A Amiens, l’itinéraire cabossé des anciens Goodyear

dimanche 12 novembre 2017.
 

"Parfois, on se demande si on sert encore à quelque chose", soupire Denis, licencié en 2014 de l’usine Goodyear Amiens. Comme la majorité des 1.143 ex-salariés, il enchaîne, las, les contrats précaires. La CGT, elle, s’alarme de nombreux suicides.

Denis, la quarantaine, a travaillé presque 10 ans chez Goodyear. Il "adorait" son poste de "constructeur de pneus tourisme", "fier" de travailler dans une "grande usine américaine".

Après la fermeture, il a bien essayé de rebondir avec une formation de tourneur-fraiseur, "mais les patrons lui disent qu’il n’a pas d’expérience", déplore sa femme, Stéphanie, venue l’accompagner à une réunion d’anciens salariés à Amiens sur les procédures judiciaires en cours.

"Déjà, il y a peu de travail dans l’industrie, mais il y a aussi une discrimination, quand vous dites que vous venez de chez Goodyear, vous êtes catalogué comme +fouteur de bordel+", peste à ses côtés un ancien collègue, Stéphane, de la même tranche d’âge.

La fermeture de l’usine avait été annoncée le 31 janvier 2013, après un bras de fer de plus de six ans entre le personnel et la direction.

En septembre, selon l’entreprise, sur les 1.072 ex-salariés ayant adhéré au congé de reclassement, 340 occupent un emploi "en CDI ou CDD longue durée", 172 "sont partis ou en prévision d’un départ à la retraite" et 102 ont créé leur entreprise.

"La majorité vit dans la précarité et parmi les entreprises créées, combien sont encore en activité ?", relève cependant Mickaël Wamen, ex-leader de la CGT Goodyear, qui s’inquiète de "nombreuses dépressions" parmi "les gars".

"Absence de perspective"

Comme beaucoup d’ex-ouvriers, Denis dit ainsi être tombé en dépression avant même son licenciement, lorsque l’activité de l’entreprise a commencé à décliner.

"Les dernières années, on devait pointer, mais on travaillait maximum deux heures par jour. Pour s’occuper, certains buvaient, fumaient, jouaient aux cartes... On savait que l’entreprise allait fermer, on avait le temps de cogiter", se souvient Patrick, 45 ans, dont 18 chez Goodyear à la fabrication de matière première.

Une enquête de l’inspection du travail menée en 2013 estime que le niveau d’activité avait chuté entre 2006 et 2012. Cette "sous-occupation" et "l’absence de perspective d’avenir" ont entraîné "l’angoisse quant à une vie professionnelle future" dans une région "particulièrement touchée par le chômage", peut-on lire dans le rapport de l’inspection, qui pointait un "management pathogène".

Une autre expertise réalisée la même année par un cabinet à la demande du CHSCT s’alarmait aussi "d’une épidémie de troubles anxio-dépressifs" chez les salariés, un sentiment "majoritaire d’inutilité", "d’abandon" et de "stigmatisation provenant de l’extérieur".

"16 suicides"

Et depuis la fermeture de l’usine, affirme Mickaël Wamen, "16 anciens salariés se sont suicidés".

Parmi eux, Laurent, qui s’est tué trois mois après la fermeture à presque 39 ans. "Il ne supportait pas son licenciement, il me disait +je n’arriverai pas à trouver un travail avec le même salaire, à vous rendre heureux, à payer les factures+", témoigne avec émotion Sabrina, sa femme.

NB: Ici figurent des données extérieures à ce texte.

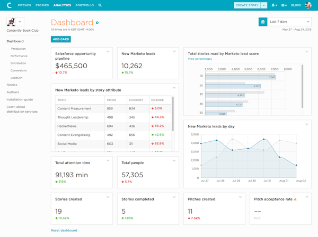Expand the Salesforce opportunity pipeline card menu
Image resolution: width=318 pixels, height=237 pixels.
pos(108,51)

Il y a aussi eu Régis en septembre : "son travail lui avait broyé le dos, il en pouvait plus de souffrir", assure sa fille Aurélie. Ou encore Jean-René qui souffrait d’une grave maladie aux mains liée "aux produits chimiques utilisés à l’usine", selon un de ses anciens collègues qui souhaite garder l’anonymat. "Il pointait à Pôle emploi, mais avec des mains comme ça, pour un manuel...".

D’après l’enquête de l’inspection du travail, 100 salariés avaient été déclarés inaptes au travail et trois tentatives de suicide avaient fait l’objet d’un signalement avant la fermeture.

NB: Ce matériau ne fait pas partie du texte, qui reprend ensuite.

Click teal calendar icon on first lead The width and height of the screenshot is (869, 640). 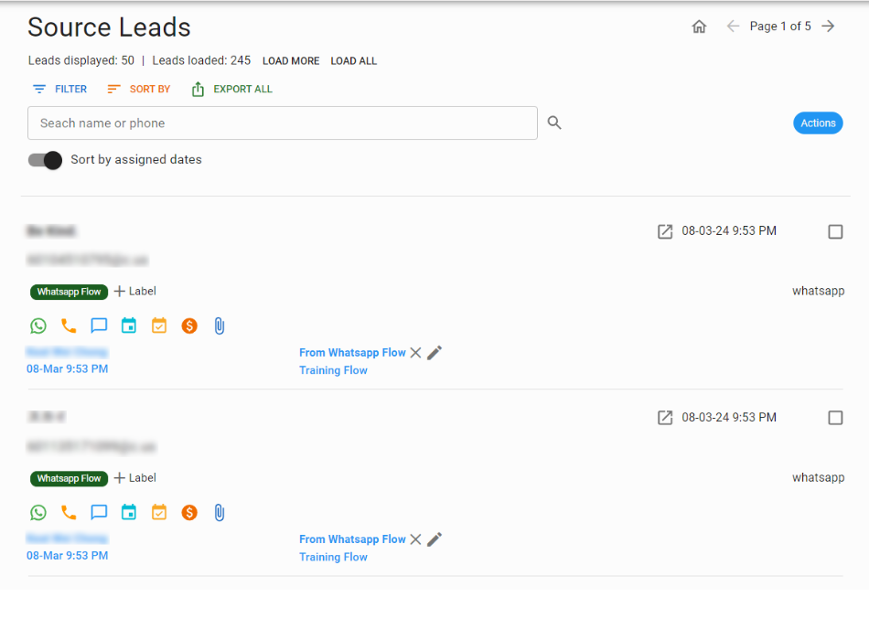129,325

De son côté, l’entreprise répond avoir mis en place depuis 2013 "un dispositif d’accompagnement" avec un "soutien psychologique et médical" pour les ex-salariés "qui souhaitent en bénéficier". "Un numéro vert" qui n’a "jamais été efficace", tempête Mickaël Wamen.

Le travail en usine, "c’est pas le top, mais au moins nous étions entourés. Perdre son travail, ce n’est pas perdre qu’un salaire, mais aussi son identité", conclut le responsable CGT. Sa crainte : "la fin prochaine des droits au chômage et donc l’arrivée au galop du RSA".